Lo cierto es que desde la última gran división de la Argentina entre asesinos y no asesinos (dictadura 1976-1982) la sociedad no vivió como en este tiempo el amor-odio que despiertan los Kirchner. ¿Por qué? Ni Menem logro este odio, mucho menos este amor.
Hay pocos indiferentes, es que vivimos tiempos de cambios profundos, no nuevos, se han intentado en otras épocas, se lograron y luego se truncaron.
El escenario se repite, y el odio, también, ya estaban en veredas diferentes Juan D. Perón y Federico Pinedo (el abuelo) los asuntos, también se repiten, los dos modelos de país, se repiten.
Sería maravilloso tener presente los costos, las tristezas, el llanto que causo ese odio desmedido, además, los que odian, no aprendieron que la muerte no mata nada, creyeron que la muerte de Evita, la acababa, su fanatismo y su lucha están más viva que nunca, creyeron los dueños del odio, que matando a treinta mil jóvenes (30.000) se terminaba ¿Qué? Otra vez, porque Dios existe, y el amor también, los jóvenes cantan, gritan, están en la calle, ¿los van a matar otra vez?
El odio está muy arraigado en la “derechita” argentina, se ponen locos, cuando se intenta repartir un poco más de plata entre más gente, si, es así, no hay grandes pensamientos, es plata, lo que no quieren repartir, por interés mataron, y matarían otra vez.
Por eso le deseaban la muerte a Eva Perón, a una mujer de treinta y tres años, ellos tan católicos, tan cristianos, tan humanos, y ahora, no nos engañemos, les encantaría, que a los Kirchner les pase lo mismo.

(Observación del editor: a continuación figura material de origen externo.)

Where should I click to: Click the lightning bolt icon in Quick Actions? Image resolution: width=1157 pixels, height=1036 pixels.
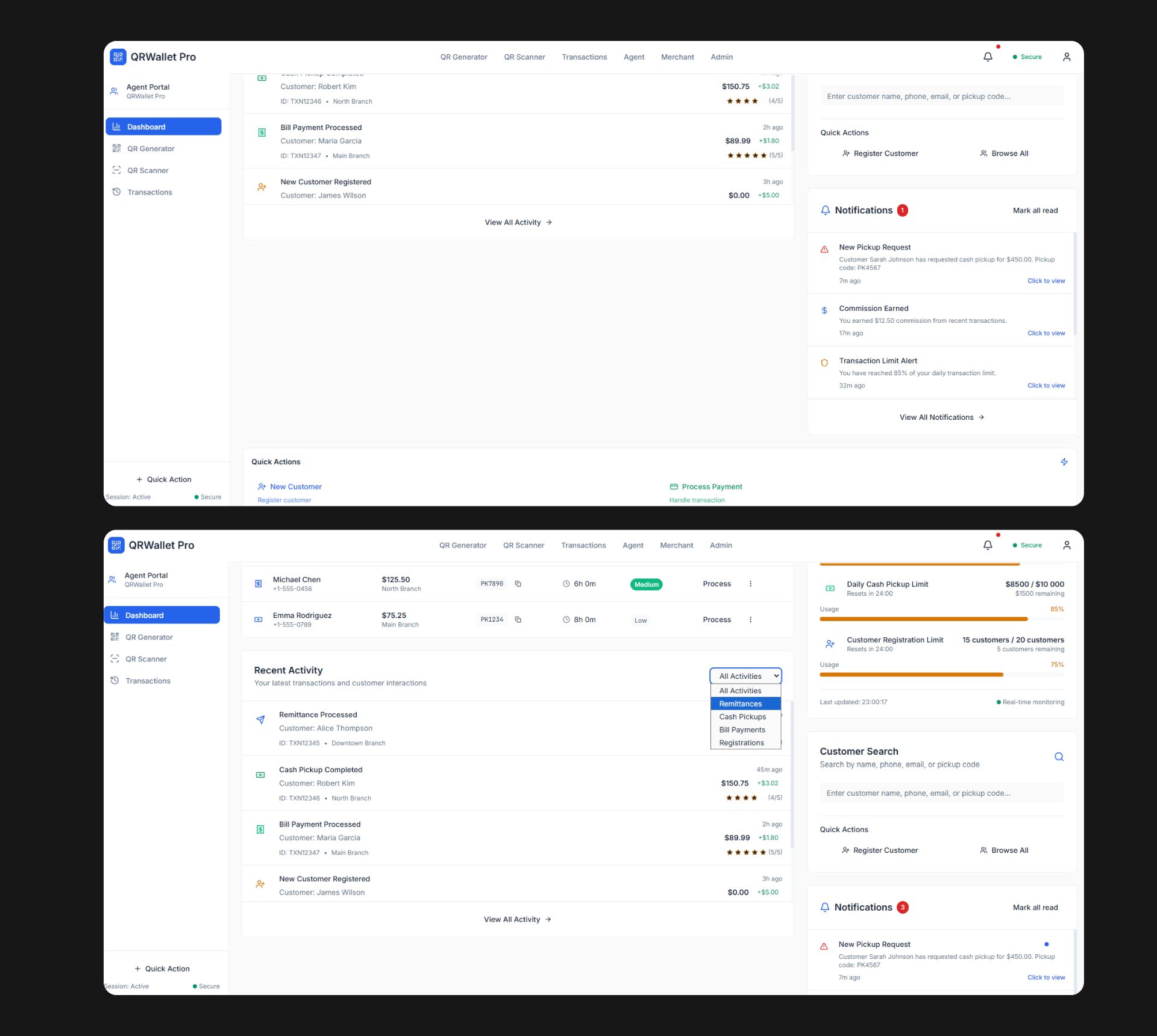coord(1064,462)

El odio es visceral, pero, las antipatías violentas, siempre son sospechosas ¿no?
Señores, el país somos todos, unos quieren un país liberal el modelo de Martínez de Hoz, Grondona, Macri, Duhalde, Pinedo, etc. Y otros, otro modelo de país, con otras voces, las de Ricardo Forster, Milagro Salas, CGT, Abuelas, Anses, Kirchner etc.
Porque los que siempre jugaron de moderaditos, Joaquín Morales Solá, Magdalena Ruiz Guiñazu, Bonelli, Nelson Castro, están tan desaforados desde sus columnas periodísticas, desando muertes y caídas de gobierno, ya sé que tampoco es nuevo, si, también sé, que es por dinero. Bueno, desde este humilde espacio le regalamos está frase.
“Donde haya odio yo ponga amor, donde haya error yo ponga tu verdad”, San Agustín.
Lo mio no es odio.....es RABIA ,DONDE HAY RABIA HAY MEMORIA. donde hay memoria no te vuelven a cagar.